In 1554 Sir James Hales drowned himself. The coroner returned a verdict of felo de se, meaning that Sir James was guilty of the felony of self-murder. His estate was forfeited to the crown, which planned to award it to one Cyriac Petit. Sir James’ widow, Margaret, contested this. So the case turned on the question whether the grounds for forfeiture had occurred during Sir James’ lifetime: Had his suicide occurred during his life, or after his death?

Margaret Hales’ counsel argued that one can’t be guilty of suicide while one is still living, practically by definition, so self-murder shouldn’t be classed as a felony: “He cannot be felo de se till the death is fully consummate, and the death precedes the felony and the forfeiture.”

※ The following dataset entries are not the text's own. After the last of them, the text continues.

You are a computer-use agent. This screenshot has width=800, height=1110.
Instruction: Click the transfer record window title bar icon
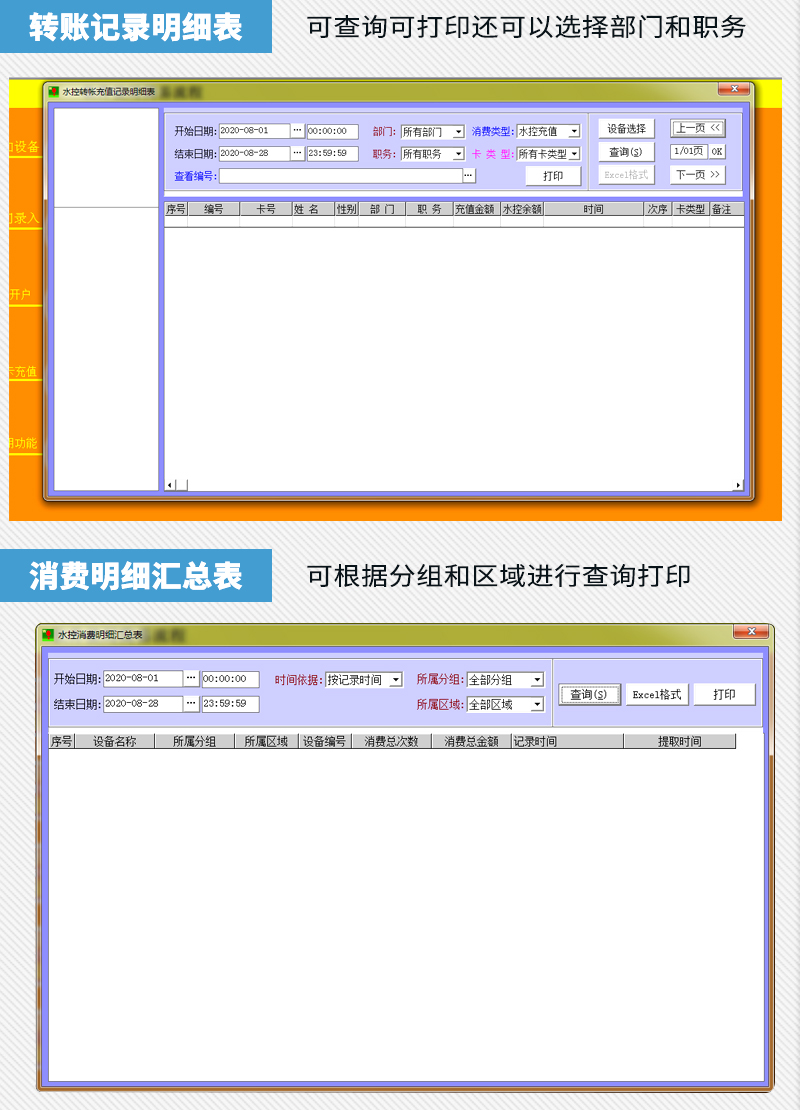[53, 91]
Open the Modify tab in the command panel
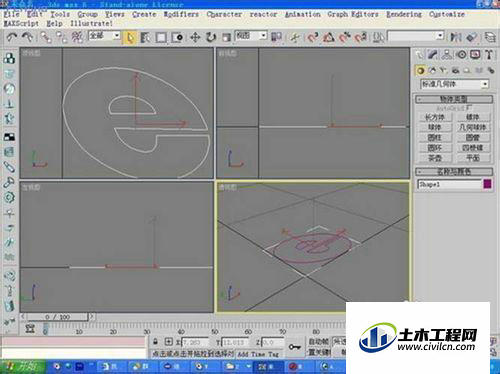Image resolution: width=500 pixels, height=374 pixels. (x=433, y=55)
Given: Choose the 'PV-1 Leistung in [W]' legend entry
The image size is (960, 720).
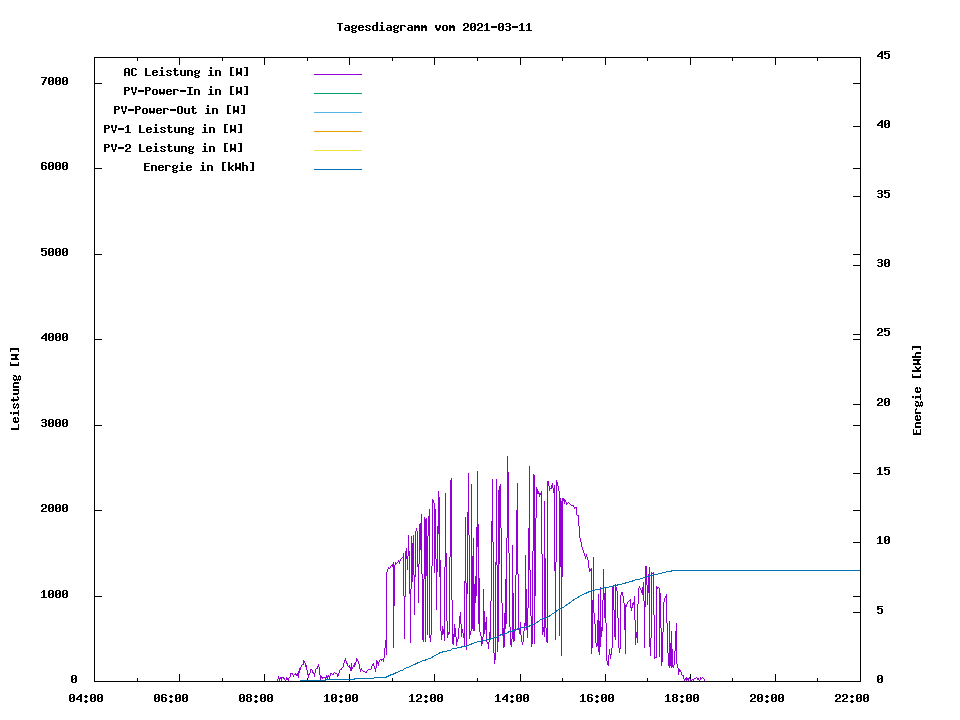Looking at the screenshot, I should point(173,129).

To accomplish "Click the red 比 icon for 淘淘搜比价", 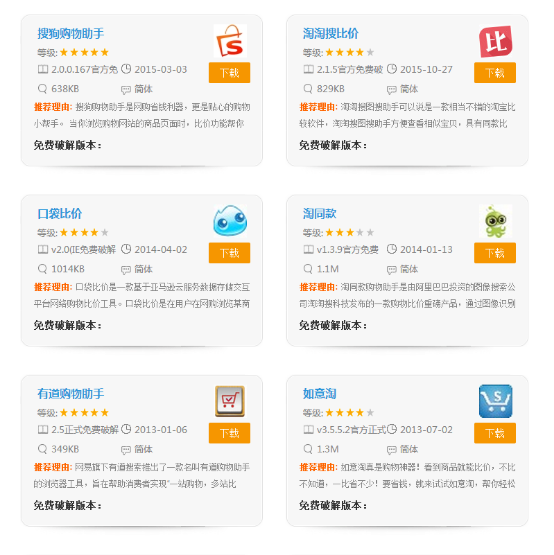I will (x=495, y=41).
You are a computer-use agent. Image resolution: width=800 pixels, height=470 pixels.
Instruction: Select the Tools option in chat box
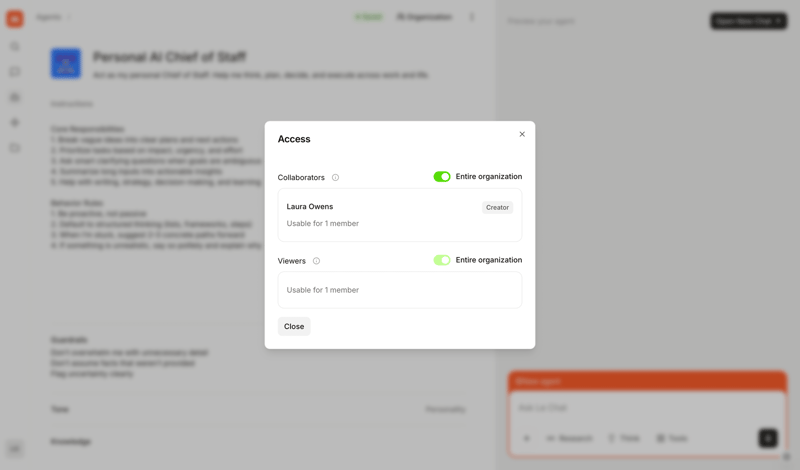pos(672,438)
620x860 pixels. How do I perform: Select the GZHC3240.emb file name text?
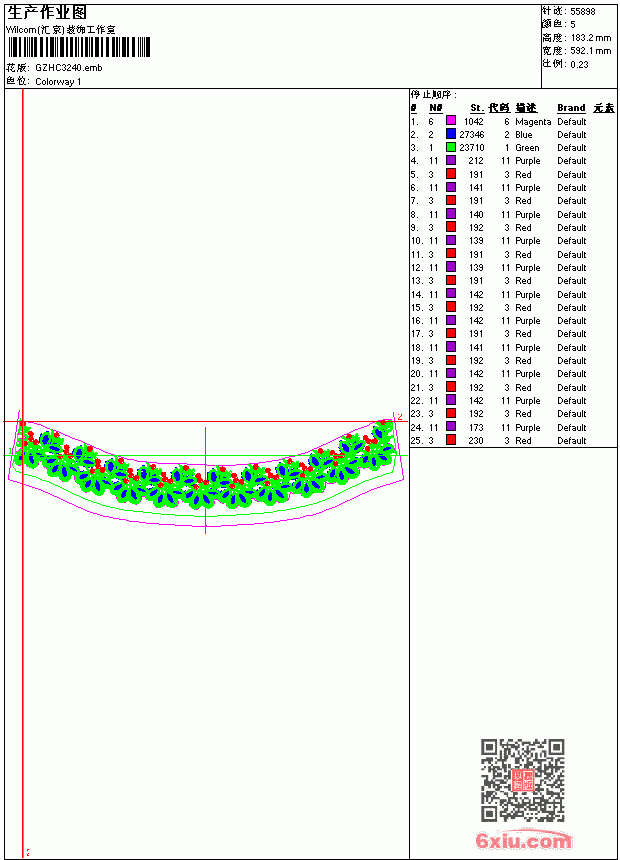69,68
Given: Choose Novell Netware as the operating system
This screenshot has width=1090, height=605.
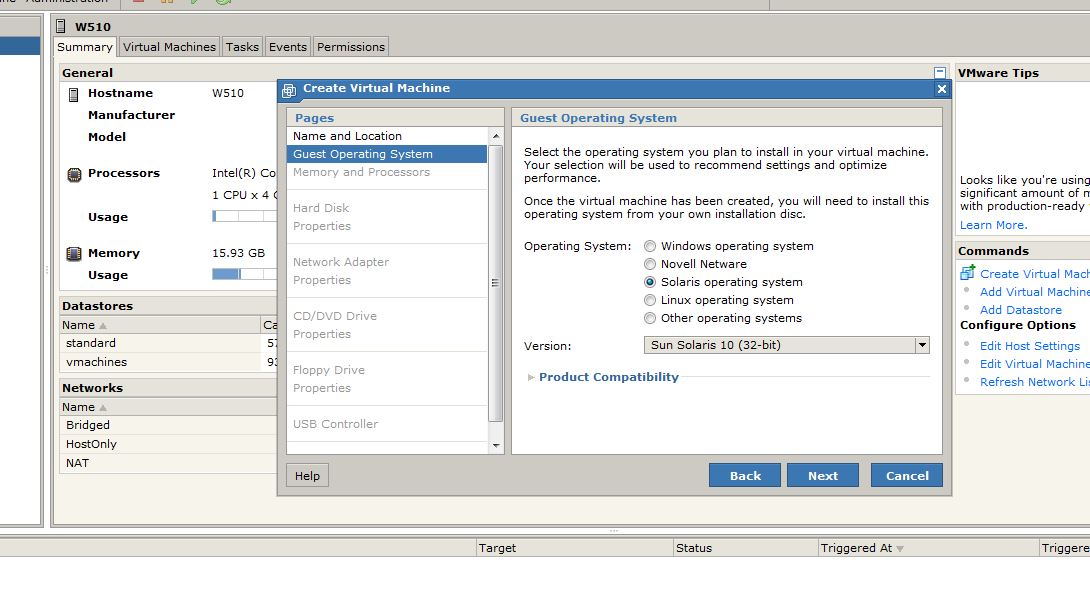Looking at the screenshot, I should point(652,264).
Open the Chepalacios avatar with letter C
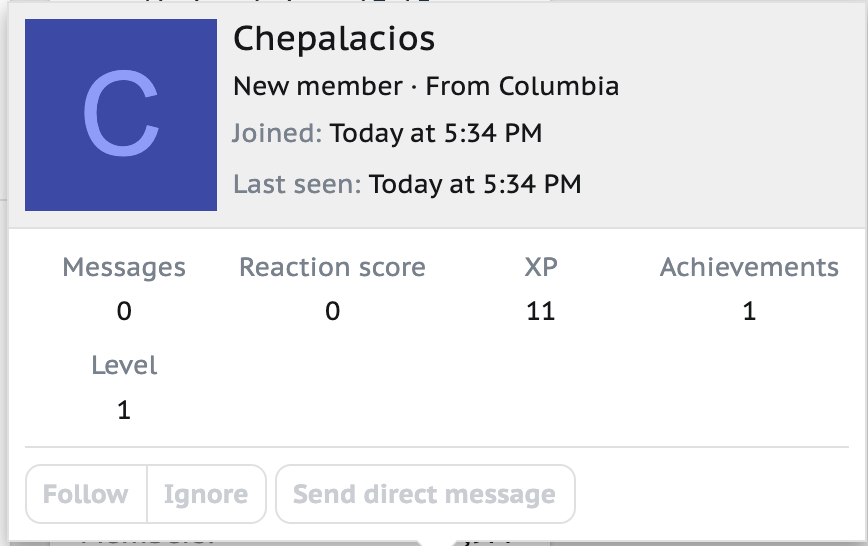The height and width of the screenshot is (546, 868). (x=121, y=115)
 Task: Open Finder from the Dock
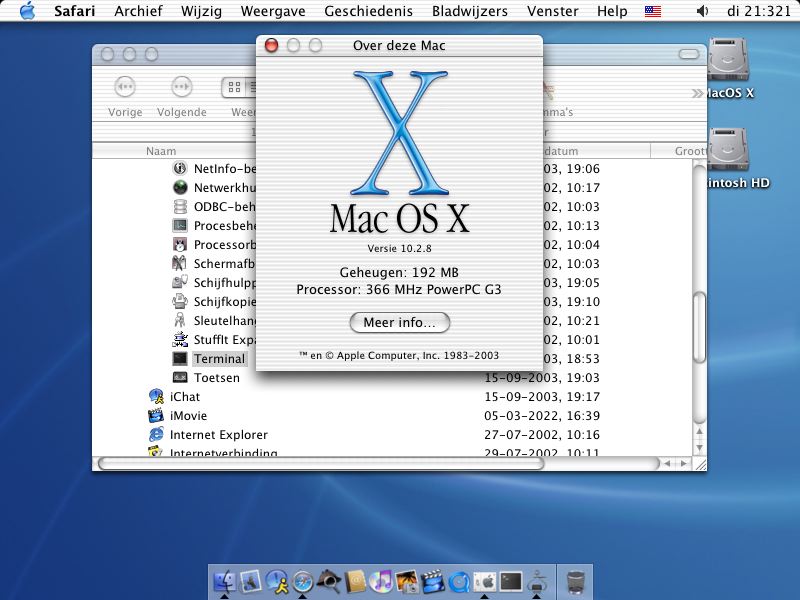pyautogui.click(x=225, y=581)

But Petit’s counsel argued that part of the act of suicide lies in planning to do it, which certainly occurs during life: “The act consists of three parts: the first is the imagination, which is a reflection or meditation of the mind, whether or not it is convenient for him to destroy himself, and what way it can be done; the second is the resolution, which is a determination of the mind to destroy himself; the third is the perfection, which is the execution of what the mind had resolved to do. And of all the parts, the doing of the act is the greatest in the judgment of our law, and it is in effect the whole.”

The court ruled for Petit, finding that Sir James had killed himself during his lifetime: “The forfeiture shall have relation to the time the original offence began which caused the death, and that was the throwing himself into the water, which was done in his lifetime and this act was felony. That which caused the death may be said to be feloniously done. The felony is attributed to the act, which act is always done by a living man; for, Brown said, Sir James Hales was dead, and how came he by his death? It may be answered by drowning; and who drowned him? Sir James Hales; and when did he this? It can be answered, in his lifetime. So that Sir James Hales being alive caused Sir James Hales to be dead, and the act of the living man caused the death of the dead man.”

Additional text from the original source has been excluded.